I really liked writing as a kid. I don't know why. Something drew me to it, and as a young kid playing Sonic in the third grade, I never pieced it together. I failed to turn in both creative writing things we worked on in the forth grade simply because I still wasn't done six pages in. Most kids had stopped at a paragraph and I had no way I could tell my whole story in that expanse. I filled every place and thing I could with details.
It wasn't until 2011 that I realized why I liked writing so much in the first place, and it's thanks to a little idea known as the Infinite Alternate Universe Theory.
You see, according the the IAUT (as I'll call it), there are an infinite number of universes coexisting right now. Any work of fiction, then, is actually happening in some far-off universe right now. The moment I read that was a power trip.
What I had been doing that entire time I was writing was creating a living, working universe, or rather telling the true stories of a universe far from ours.
It's a beautiful thought. You hold in your power the ability to weave together the tales of one of the universe's worlds and make it your own. You are the god of an entire realm you will never see. And every work of fiction you could ever imagine is a reality somewhere out there as well.
Granted, this also would mean that somewhere is a universe that consists solely of a carton of eggs and a radio that plays only Smash Mouth tracks at any given moment.
Is the theory real? Perhaps, but it's more likely false than otherwise. But regardless, it's quite a humbling thought that every work of fiction you write is actually the truth in that universe. Somewhere, there's a group of young men heading off to cast a ring into a mountain.
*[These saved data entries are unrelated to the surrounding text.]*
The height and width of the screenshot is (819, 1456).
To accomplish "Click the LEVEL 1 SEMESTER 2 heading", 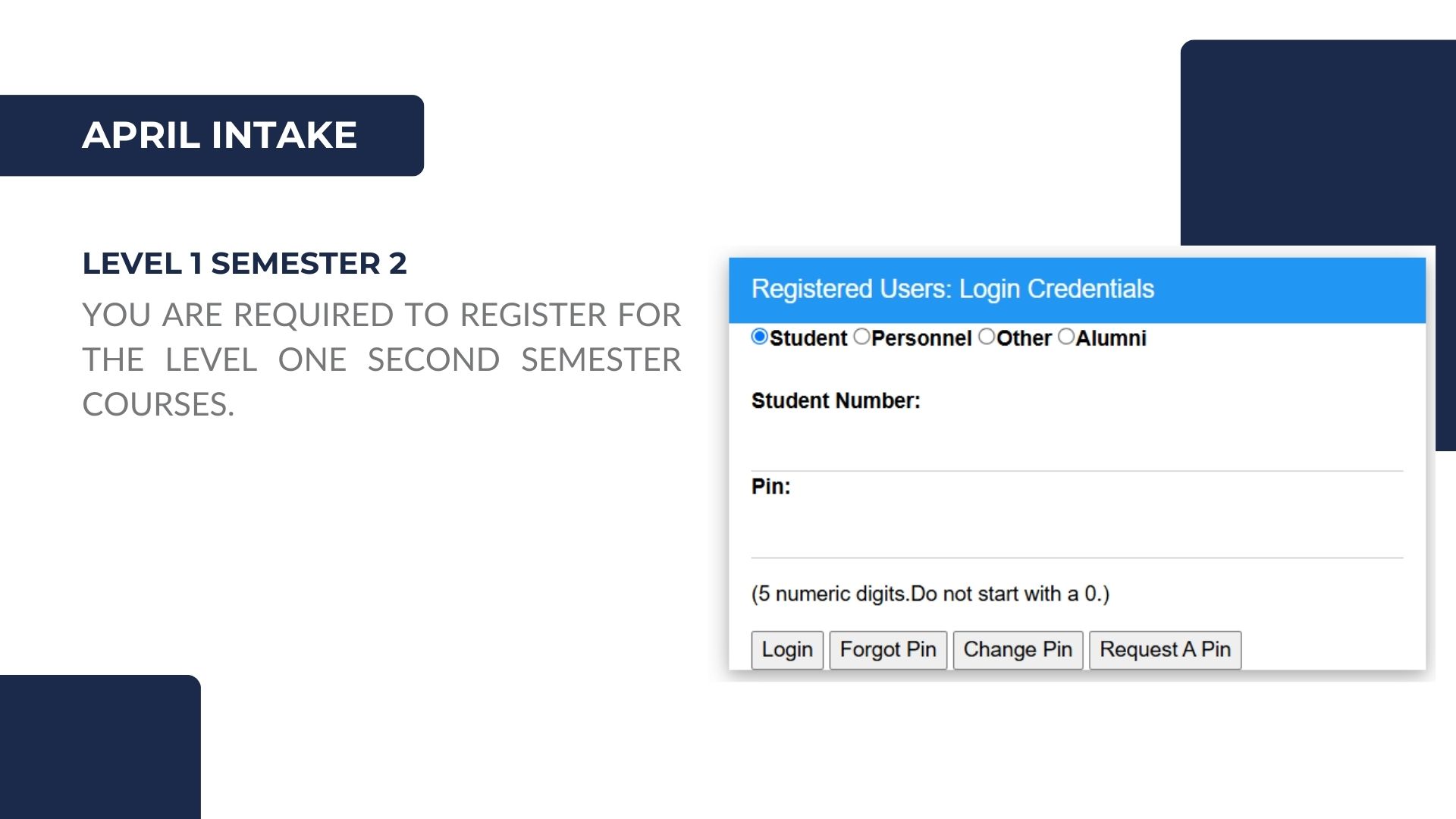I will tap(244, 264).
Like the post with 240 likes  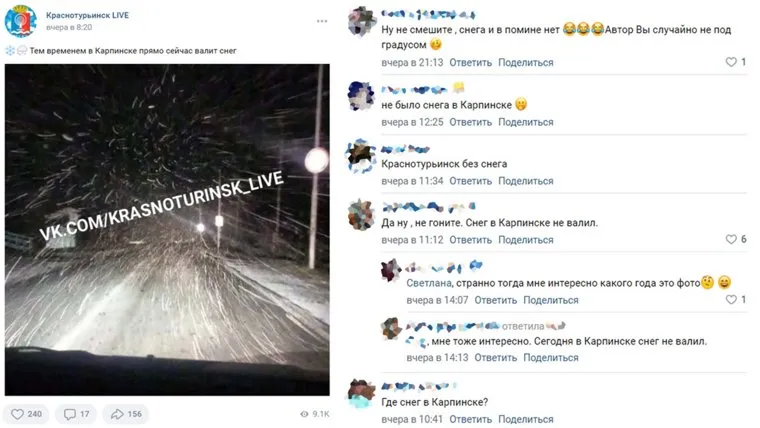(27, 414)
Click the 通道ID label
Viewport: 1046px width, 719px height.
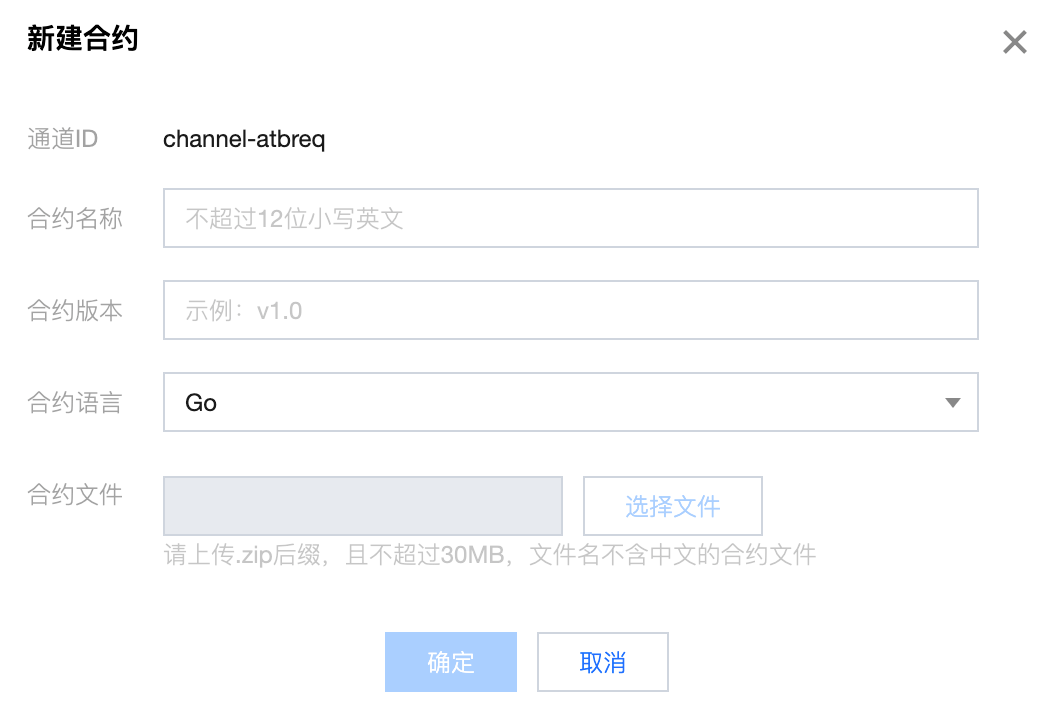(x=62, y=139)
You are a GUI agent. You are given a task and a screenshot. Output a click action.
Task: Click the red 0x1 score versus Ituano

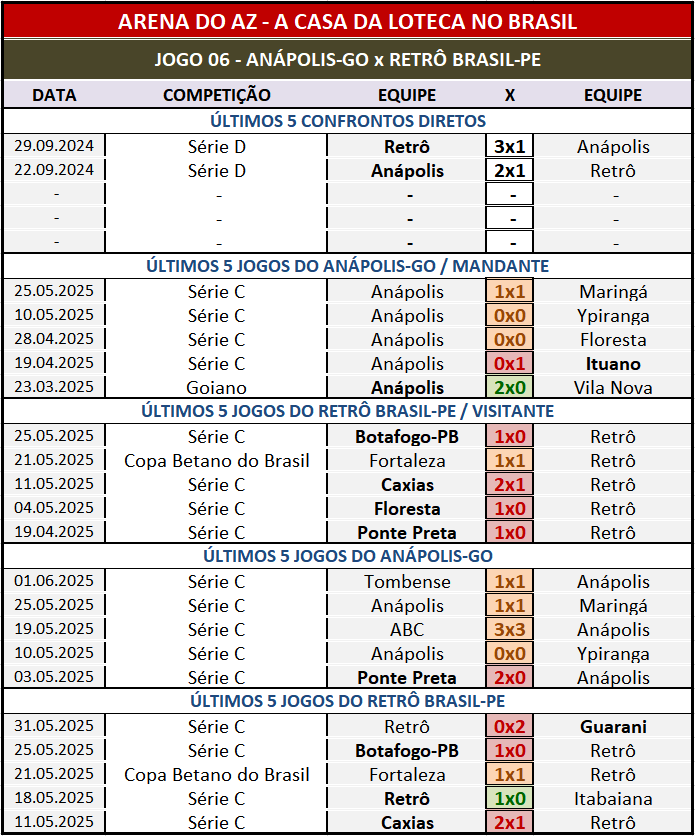click(x=510, y=364)
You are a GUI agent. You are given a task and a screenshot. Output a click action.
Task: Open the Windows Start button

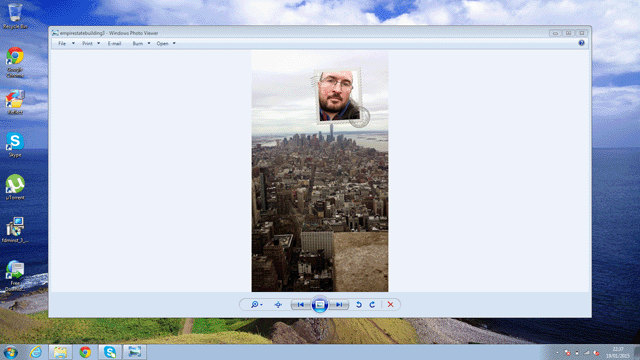[11, 352]
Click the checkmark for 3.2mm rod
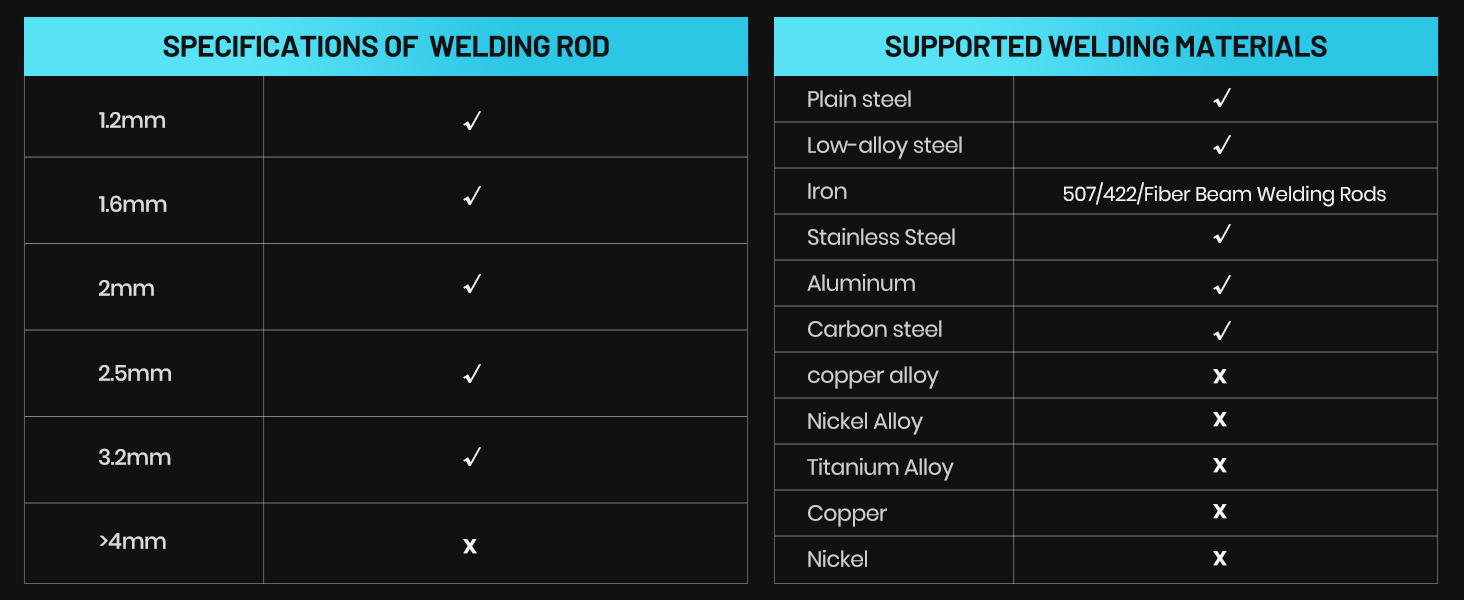Image resolution: width=1464 pixels, height=600 pixels. 472,457

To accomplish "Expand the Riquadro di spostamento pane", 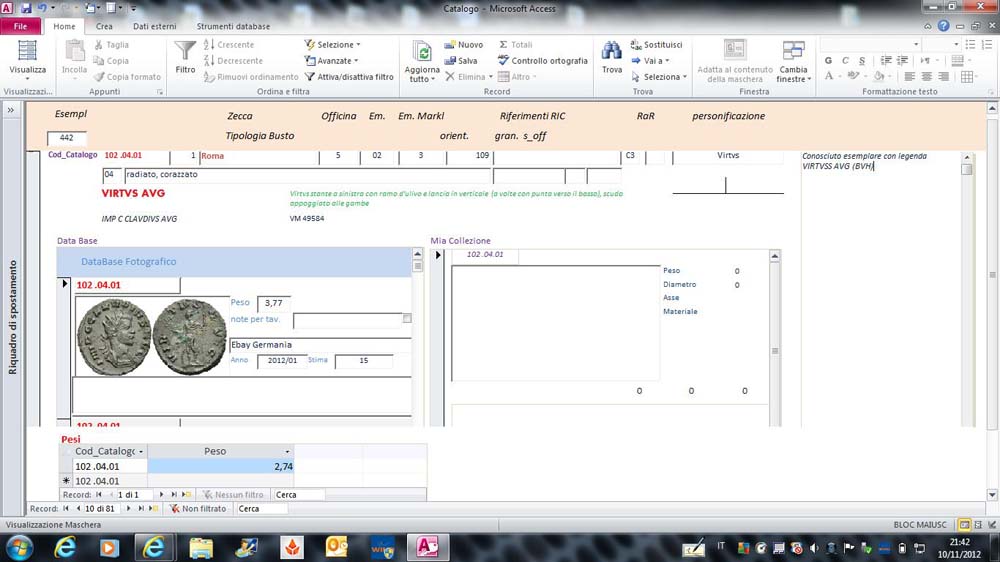I will [13, 110].
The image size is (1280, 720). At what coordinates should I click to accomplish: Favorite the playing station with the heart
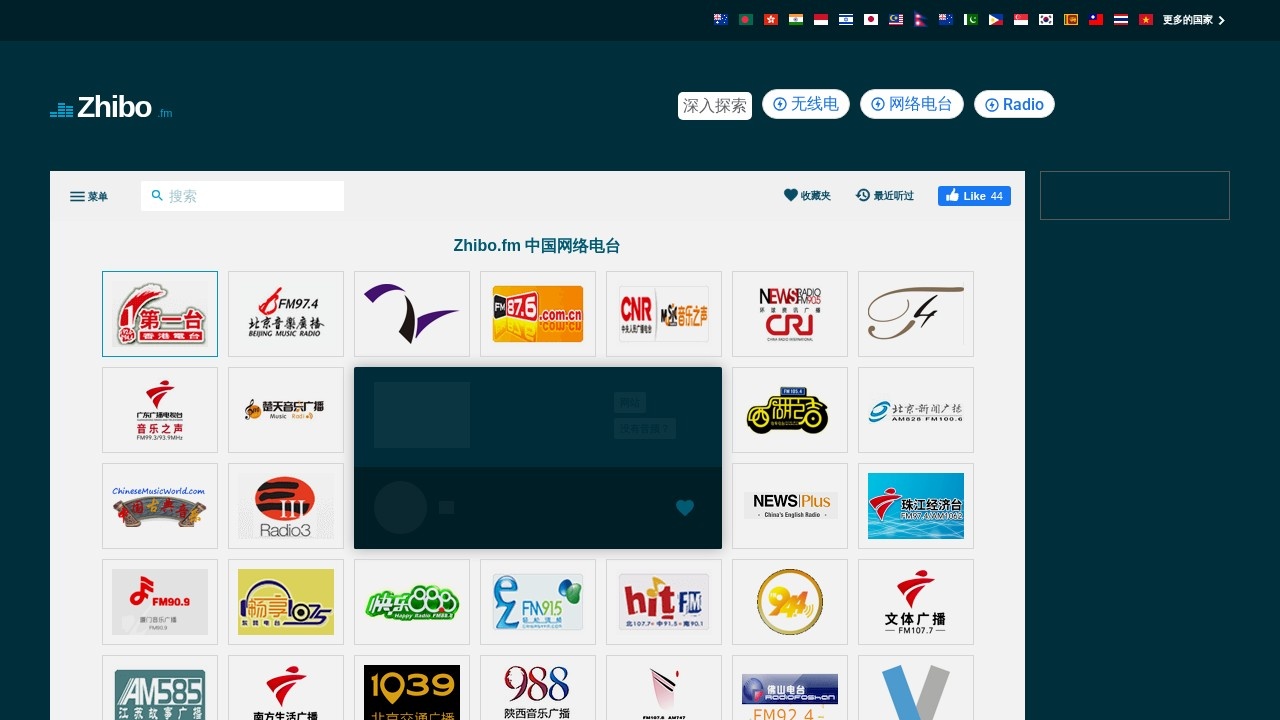pyautogui.click(x=685, y=508)
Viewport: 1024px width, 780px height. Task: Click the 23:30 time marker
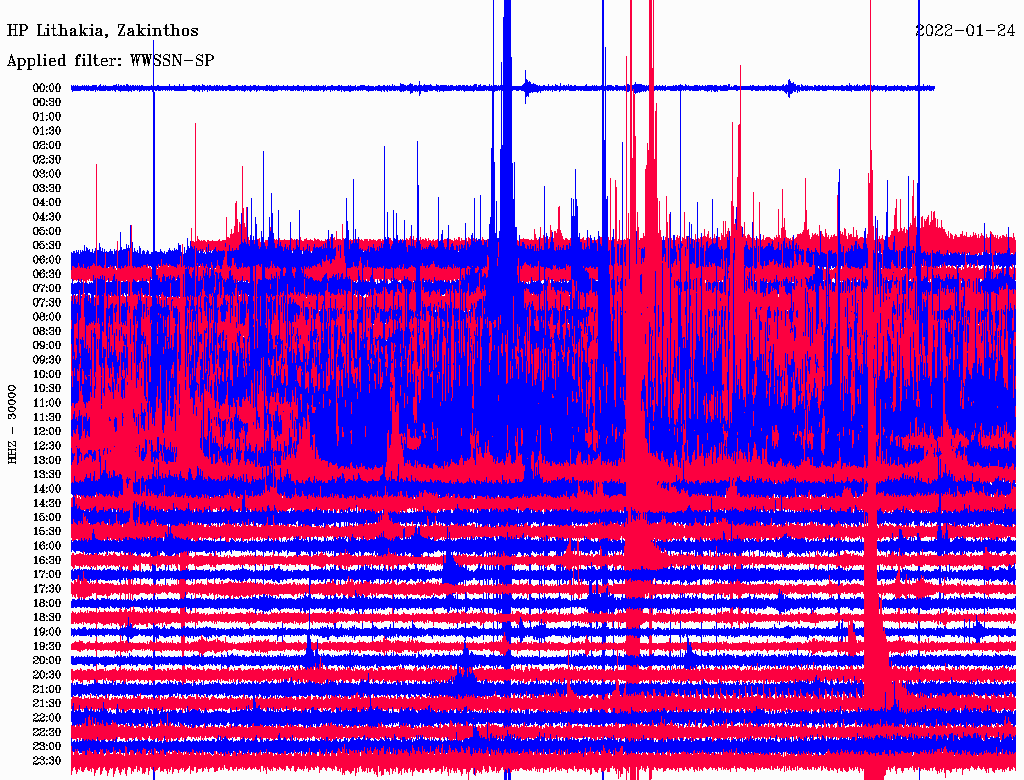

Somewhere out there, a young teen is getting up just after midnight because his best friend has built a time machine. Somewhere else, a pair of twins are discovering the brother of their great uncle, who has been missing after thirty long years. When you write, you rule a universe, and that universe deserves the best you can possibly muster.
And that's why I took up writing. I want to create, and while video games and films can definitely do this in a much more visually interesting way, those require a lot of effort and often money to do right. Writing just requires the words you know, an imagination, and a place to write. That's all.